La sociedad del bienestar, que es metáfora política de la economía social de mercado, ha acentuado el proceso de manera exorbitante en línea con la concepción populista del progreso social. Ya no se reclama seguridad jurídica simplemente, sino certeza metafísica y casi teológica. El consumidor debe de ser advertido de los riesgos más evidentes como el de que las lavadoras se averían por el uso, que las acciones bajan en la Bolsa, o que los tipos de cambio en intereses y monedas varían a lo largo del tiempo, a veces bruscamente. En mi cochecito de golf se me advierte de que si saco el pie o el brazo puedo dañarlos si paso junto a un objeto que los golpee. Todo debe de estar previsto de manera expresa y precisa, incluso lo más evidente. Y si a pesar de la advertencia el siniestro se produce, el ciudadano ha de ser inmediatamente resarcido de su perjuicio.
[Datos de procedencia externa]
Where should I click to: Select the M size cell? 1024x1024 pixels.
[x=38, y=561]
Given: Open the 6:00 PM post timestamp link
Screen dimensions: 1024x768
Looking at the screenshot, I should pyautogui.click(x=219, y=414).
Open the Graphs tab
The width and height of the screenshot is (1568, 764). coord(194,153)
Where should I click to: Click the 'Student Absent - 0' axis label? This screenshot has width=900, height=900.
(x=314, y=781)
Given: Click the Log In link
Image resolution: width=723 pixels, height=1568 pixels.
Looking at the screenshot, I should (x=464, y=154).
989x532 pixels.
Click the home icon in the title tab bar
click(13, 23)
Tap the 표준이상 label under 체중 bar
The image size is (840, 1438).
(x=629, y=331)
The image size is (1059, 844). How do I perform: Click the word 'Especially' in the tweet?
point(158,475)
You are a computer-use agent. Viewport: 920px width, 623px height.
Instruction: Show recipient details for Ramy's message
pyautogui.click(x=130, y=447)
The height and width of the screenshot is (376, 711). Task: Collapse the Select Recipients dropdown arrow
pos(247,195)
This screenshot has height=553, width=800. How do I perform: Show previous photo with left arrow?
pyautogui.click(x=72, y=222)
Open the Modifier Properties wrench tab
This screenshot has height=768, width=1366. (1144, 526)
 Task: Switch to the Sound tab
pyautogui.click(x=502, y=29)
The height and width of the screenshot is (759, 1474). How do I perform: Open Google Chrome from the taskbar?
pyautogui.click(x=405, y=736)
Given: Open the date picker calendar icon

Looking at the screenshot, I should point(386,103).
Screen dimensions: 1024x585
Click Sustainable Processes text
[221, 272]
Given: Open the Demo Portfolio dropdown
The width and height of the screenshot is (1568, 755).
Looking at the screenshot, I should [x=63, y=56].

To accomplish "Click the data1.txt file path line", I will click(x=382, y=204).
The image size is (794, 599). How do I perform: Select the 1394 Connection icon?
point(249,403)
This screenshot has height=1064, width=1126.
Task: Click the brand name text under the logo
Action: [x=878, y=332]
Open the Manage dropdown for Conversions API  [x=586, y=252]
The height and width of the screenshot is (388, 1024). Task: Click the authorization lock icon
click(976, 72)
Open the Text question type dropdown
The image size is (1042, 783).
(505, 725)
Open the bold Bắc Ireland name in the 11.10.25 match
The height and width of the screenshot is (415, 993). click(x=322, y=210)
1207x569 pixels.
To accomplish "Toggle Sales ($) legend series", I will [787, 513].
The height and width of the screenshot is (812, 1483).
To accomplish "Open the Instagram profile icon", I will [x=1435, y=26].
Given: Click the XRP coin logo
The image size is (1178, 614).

Una sección de la Sala Tercera del Tribunal Supremo, de manera imprevisible, ha modificado un criterio reiteradamente sostenido por la jurisprudencia anterior sobre quién es el sujeto obligado al pago del impuesto de AJD en las hipotecas de los préstamos bancarios. Declara, en virtud de un razonamiento que contradice sus sentencias anteriores, que el obligado es el banco y anula el artículo del reglamento que lo imputaba al prestatario. El caos estaba garantizado en un mercado tan importante como el inmobiliario.

Ahora se reúne el pleno de la Sala para decidir si se mantiene la antigua o la nueva jurisprudencia. ¿Cómo lo harán? Posiblemente mediante las sentencias de otros casos análogos que están pendientes de fallo. Si mantienen el antiguo criterio deberán hacerlo con rotundidad para eliminar cualquier duda futura. Si optan por la nueva jurisprudencia, los afectados podrán exigir de la Administración la devolución del impuesto indebidamente pagado. Y no es descabellado pensar que, por razón de la responsabilidad patrimonial del Estado, las reclamaciones excedan del periodo de los cuatro años de la prescripción fiscal.

Por fortuna para los bancos y para el tráfico mercantil, el Tribunal Supremo ha consagrado la doctrina de la «confianza legítima» que también ampara a los agentes económicos. Este pasado verano una sentencia, de la que se hacía eco este periódico, establecía rotundamente, en beneficio de un comerciante, que un cambio de criterio en la exacción de un impuesto no puede imponerse con efectos retroactivos. Razona el Supremo que el comerciante en cuestión «no había tenido la menor oportunidad de conocer anticipadamente la incidencia (del cambio de criterio) sobre la propia actividad mercantil, sobre sus costes y las derivadas consecuencias económicas sobre su negocio. No contó con la posibilidad de adaptación de sus decisiones económicas (al nuevo criterio) que podría implicar hasta la decisión de no continuar en el ejercicio de la actividad».

Quiere esto decir que lo que la Administración reintegre a particulares, no podrá reclamárselo a los bancos, amparados por su «confianza legítima» en la jurisprudencia y en el reglamento vigente hasta ahora. En el futuro pagarán el impuesto si prevalece el nuevo criterio. Pero es de suponer que en la fijación de los intereses tendrán en cuenta esta nueva carga.

Por tanto, si prevalece la última sentencia ¡todos contentos! Los prestatarios pasados recuperarán lo pagado. Los futuros asumirán una mínima elevación en sus cuotas mensuales. Los bancos calcularán generosamente el coste del aplazamiento. Todos ganan. Salvo el Estado, que no es de nadie.

Daniel García-Pita Pemán es abogado y miembro correspondiente de la Real Academia de Legislación y Jurisprudencia.